Question

A watch was slow by 5 minutes at 4 p.m. on Wednesday, but it was fast by 10 minutes at 4 p.m on Saturday. At what time did it show the right time?

• A. 4 p.m. on Thursday
• B. 4m. on Friday
• C. 12 Noon on Thursday
• D. 4 p.m. on Friday
• E. 12 Noon on Friday

Answer 1

The Correct Option is A

Step 1: Understand the problem.
A watch was slow by 5 minutes at 4 p.m. on Wednesday and fast by 10 minutes at 4 p.m. on Saturday. We need to determine the time when the watch showed the correct time.

Step 2: Calculate the time difference between Wednesday and Saturday.
The time from 4 p.m. on Wednesday to 4 p.m. on Saturday is 48 hours (2 full days).

Step 3: Determine the total time gained or lost.
The watch was slow by 5 minutes at 4 p.m. on Wednesday and fast by 10 minutes at 4 p.m. on Saturday. The net change in time is:
\( \text{Net change} = 10 \, \text{minutes (fast)} - 5 \, \text{minutes (slow)} = 15 \, \text{minutes (gained)} \)

Step 4: Calculate the rate at which the watch gains time.
The watch gained 15 minutes over 48 hours. Therefore, the rate at which the watch gains time is:
\( \text{Rate} = \frac{15 \, \text{minutes}}{48 \, \text{hours}} = \frac{5}{16} \, \text{minutes per hour} \)

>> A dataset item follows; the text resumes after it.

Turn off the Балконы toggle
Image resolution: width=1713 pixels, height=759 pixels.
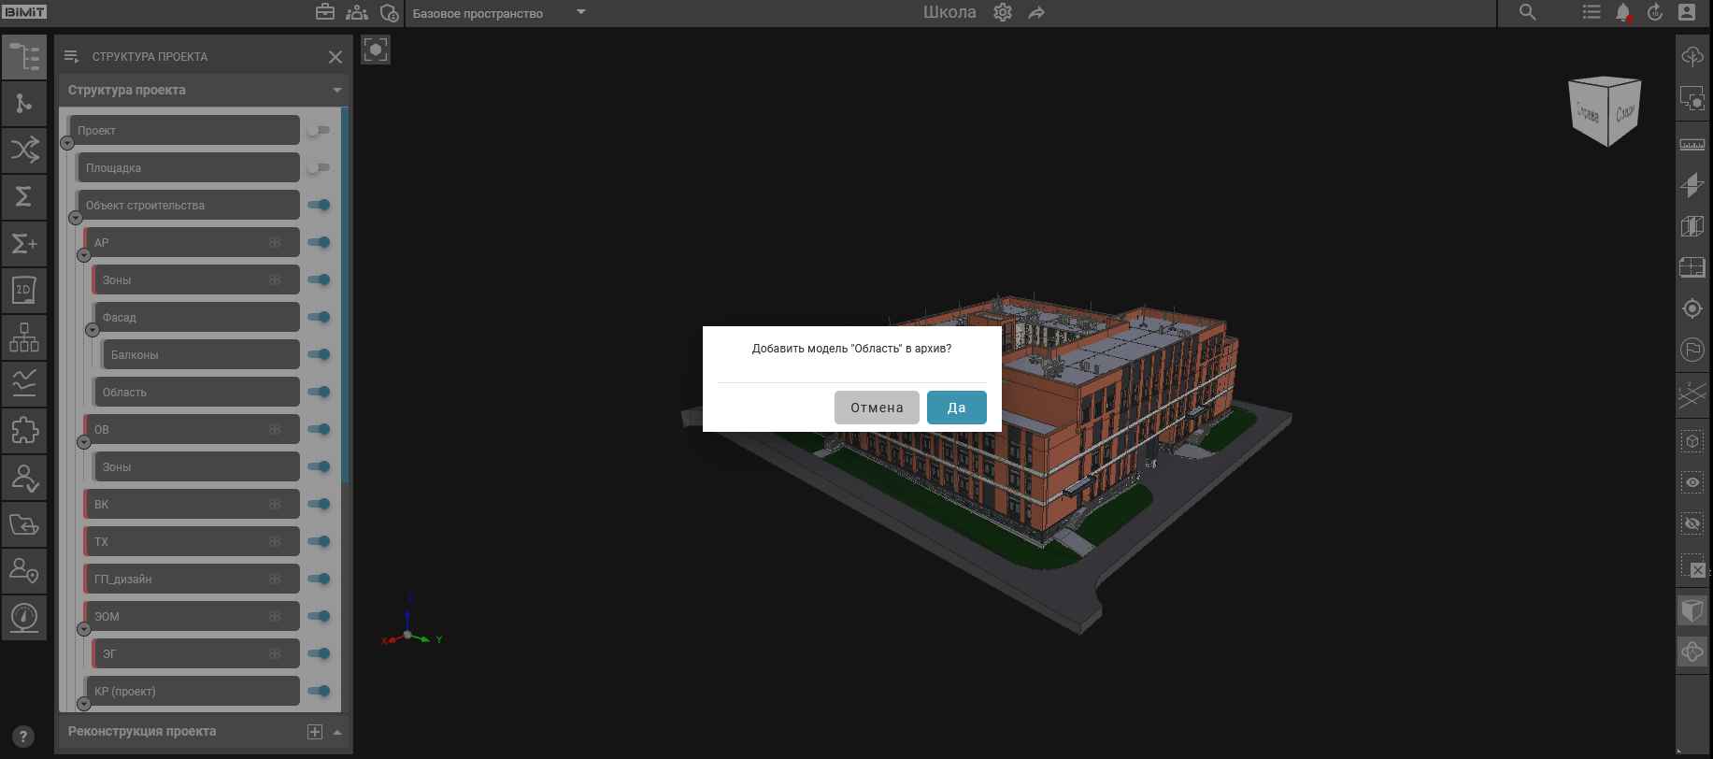[319, 354]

Step 5: Find the time when the watch showed the correct time.
Since the watch gains time, we can calculate the time at which the watch was correct by subtracting the time gained from 4 p.m. on Wednesday. The watch gained 5 minutes every 16 minutes, so we calculate the time when the watch would have been correct.

Final Answer:
The correct time was at 4 p.m. on Thursday.

The correct option is (A): 4 p.m. on Thursday.